Penduduk termuda pun berusia di atas 50 tahun. Tercatat, tak ada sekolah lagi di desa itu usai ditutup beberapa tahun lalu setelah siswa terakhirnya lulus. Pola migrasi ini dikombinasikan dengan populasi Jepang yang 'cepat menua' mengakibatkan penduduk di daerah pedesaan makin merosot. Selain itu, jutaan rumah dan apartemen ikut kosong.
Menurut sensus nasional, lebih dari separuh kota di Jepang ditetapkan sebagai daerah berpenduduk sedikit. Sensus ini mengecualikan 23 distrik di Tokyo.

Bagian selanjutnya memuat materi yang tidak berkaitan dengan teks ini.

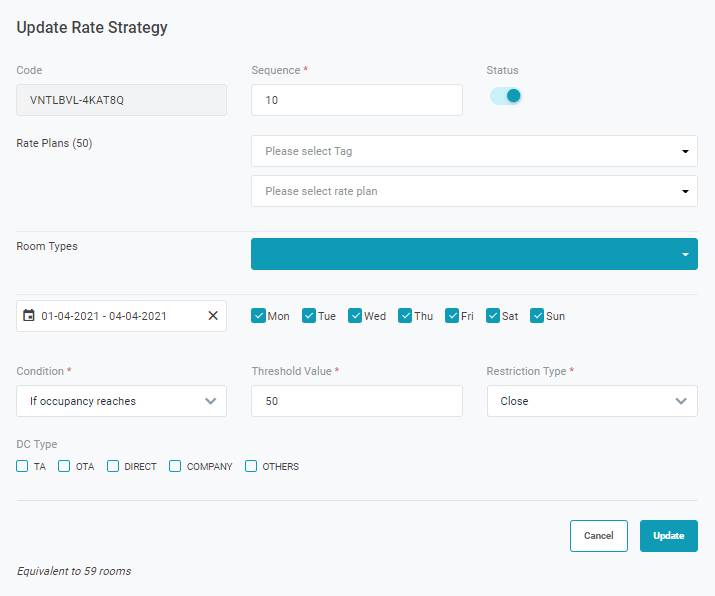Tick the COMPANY checkbox

click(x=175, y=466)
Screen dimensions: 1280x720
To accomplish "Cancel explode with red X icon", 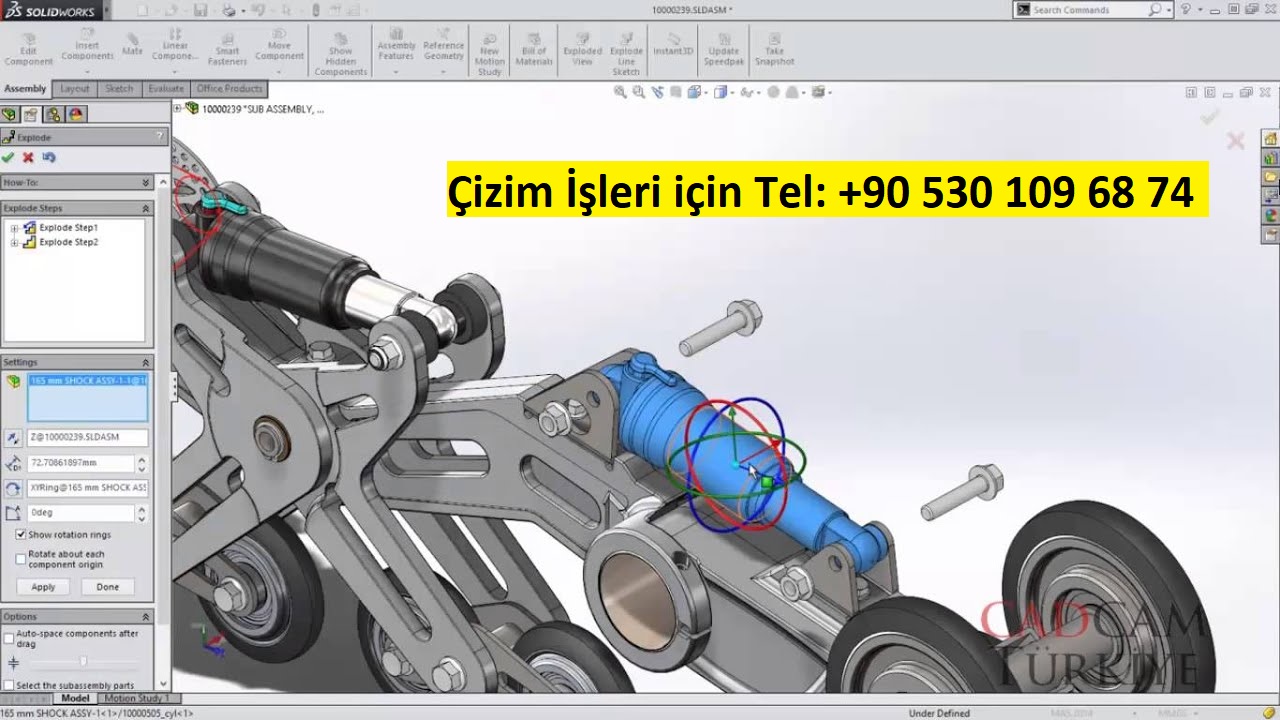I will pos(28,157).

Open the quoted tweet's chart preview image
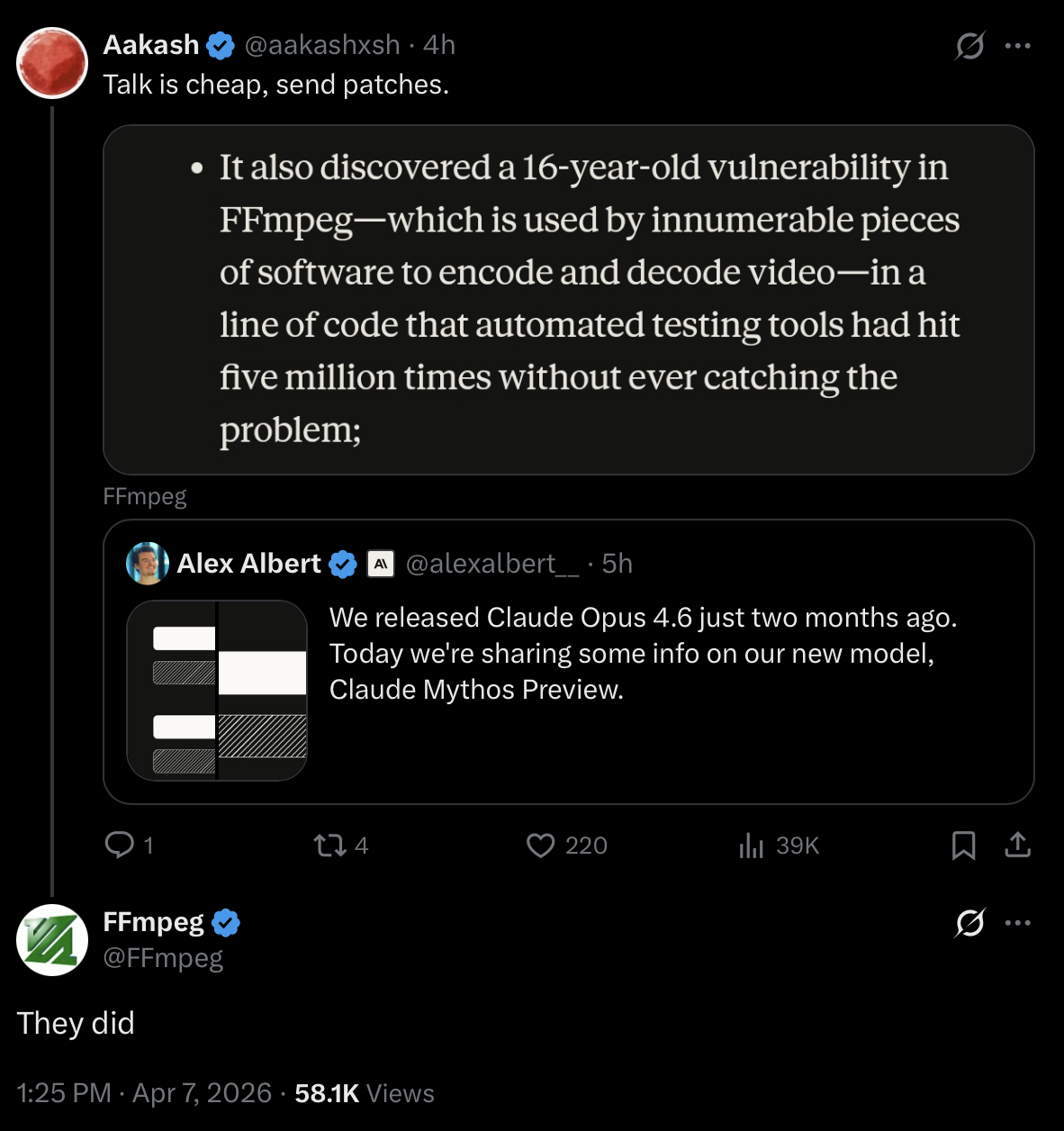217,691
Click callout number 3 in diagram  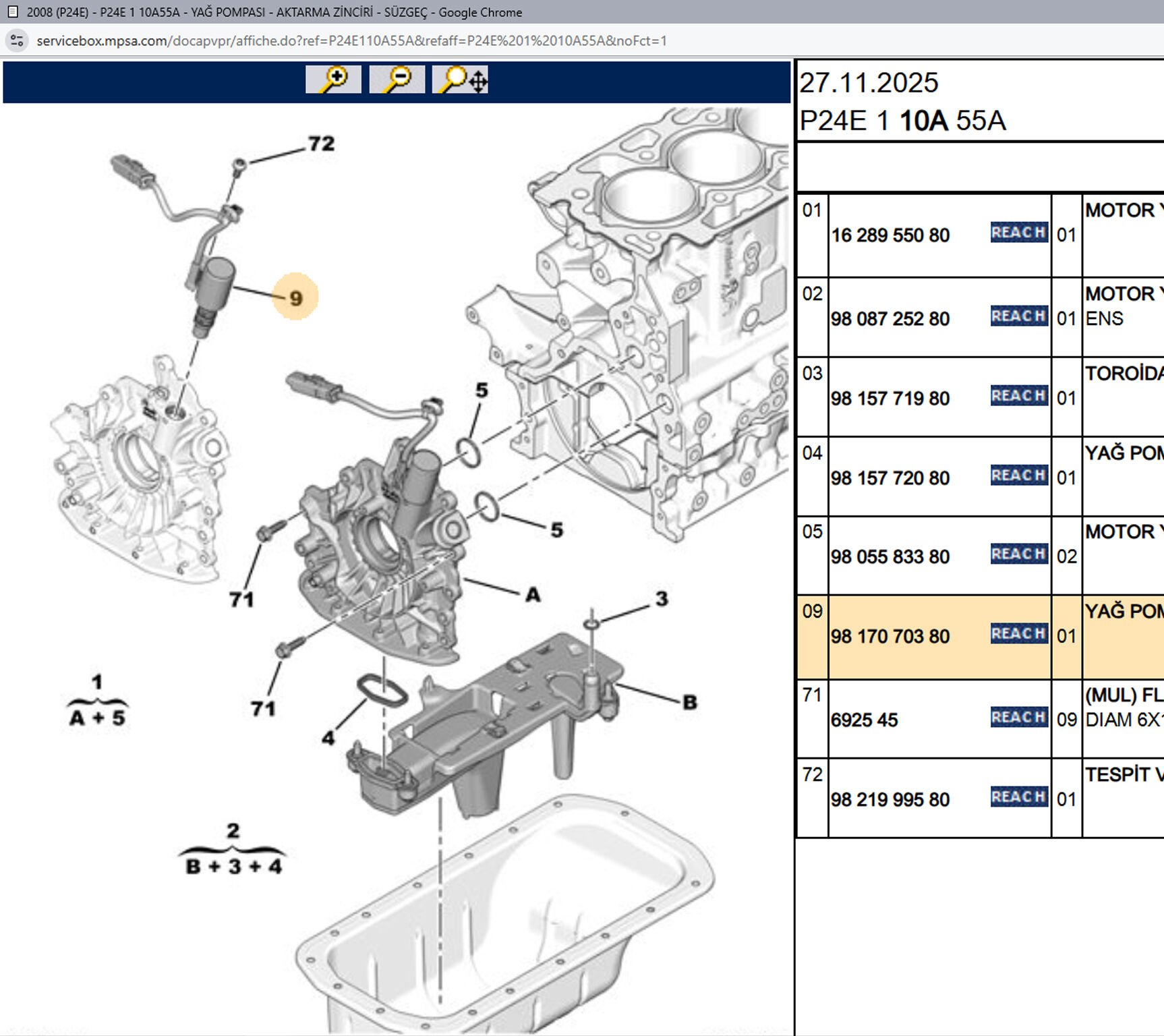[x=662, y=598]
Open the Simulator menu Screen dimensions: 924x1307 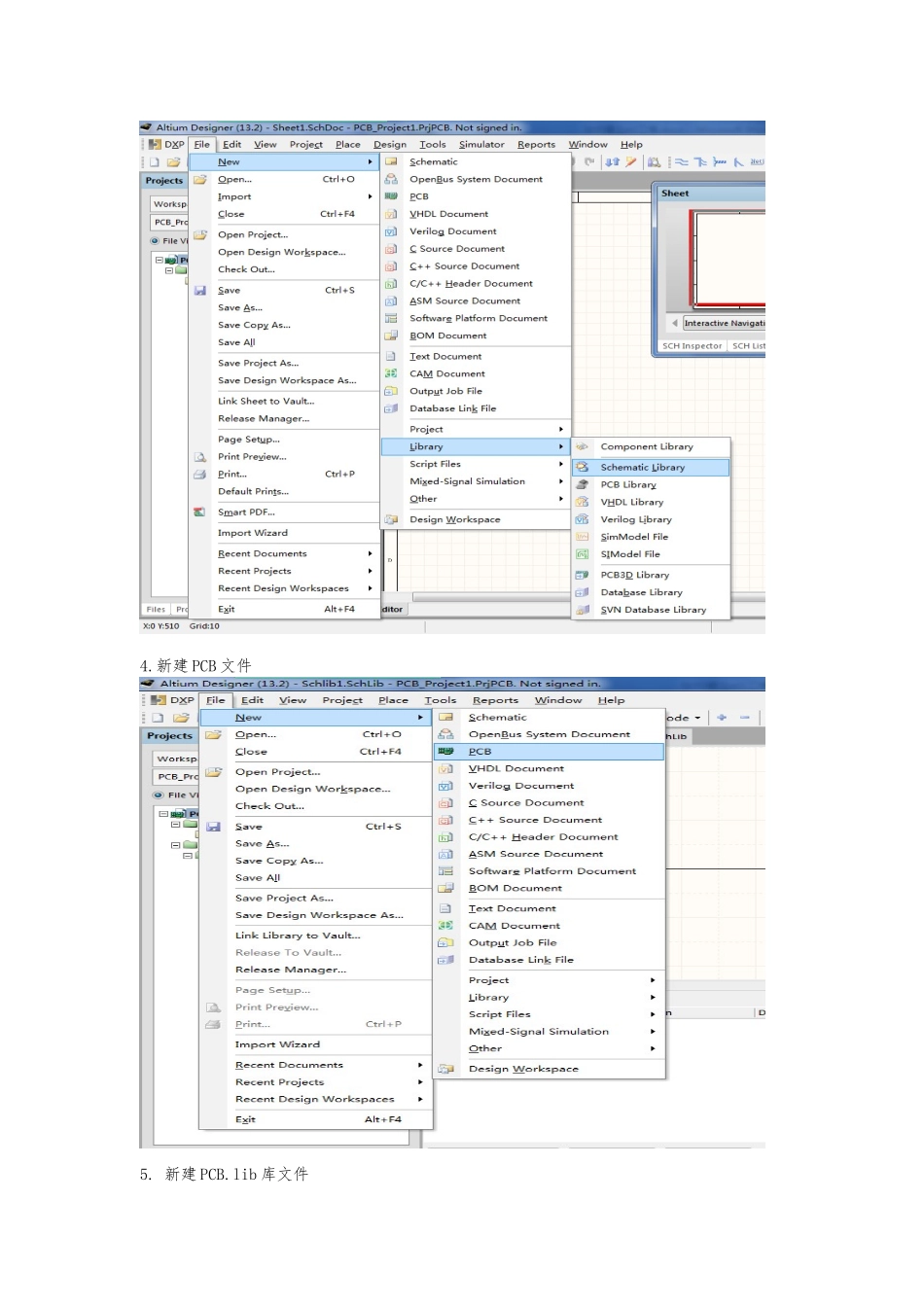pyautogui.click(x=481, y=145)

Kondisi di daerah yang populasinya sedikit itu berbanding terbalik dengan daerah 'gemuk' penduduk. Rumah dan apartemen di kota-kota besar tersedia semakin sedikit dengan harga meroket. Tokyo secara konsisten menjadi kota termahal untuk ditinggali, bahkan menempati peringkat kelima secara global pada 2022.
Populasi Jepang Menurun
Menurut para ahli, masalah migrasi kaum muda dari pedesaan ke kota-kota yang padat, merupakan faktor kunci dalam krisis demografi yang lebih besar di Jepang. Meski Tokyo termasuk kota terpadat di dunia, negara di Asia Timur ini justru telah lama berjuang dengan tingkat kelahiran yang rendah dan harapan hidup yang panjang. Beberapa tahun belakangan ini, jumlah kematian melebihi jumlah kelahiran dalam beberapa tahun terakhir.
Para ahli menunjuk pada beberapa faktor: seperti biaya hidup yang tinggi, ruang yang terbatas dan kurangnya dukungan pengasuhan anak di kota-kota mempersulit membesarkan anak, yang berarti semakin sedikit pasangan yang memiliki anak. Pasangan di perkotaan juga umumnya jauh dari keluarga besar yang bisa membantu memberikan dukungan.
Sedangkan orang-orang muda yang memilih untuk menikah semakin berkurang karena lebih mengutamakan pekerjaan akibat biaya hidup yang semakin tinggi. Ditambah lagi, mereka yang sudah menikah mulai banyak yang memutuskan untuk tidak mempunyai anak karena berbagai faktor, termasuk soal ekonomi.
Tercatat pada 2020-2021, populasi penduduk di Jepang turun sebanyak 0,57 persen dari sebelumnya sekaligus menandai penurunan dalam 13 tahun berturut-turut. Atas dasar itu, para peneliti memproyeksikan bahwa penduduk Jepang pada 2060 menjadi 86,4 juta jiwa, turun drastis dari saat ini yang berjumlah sekitar 125,9 juta jiwa.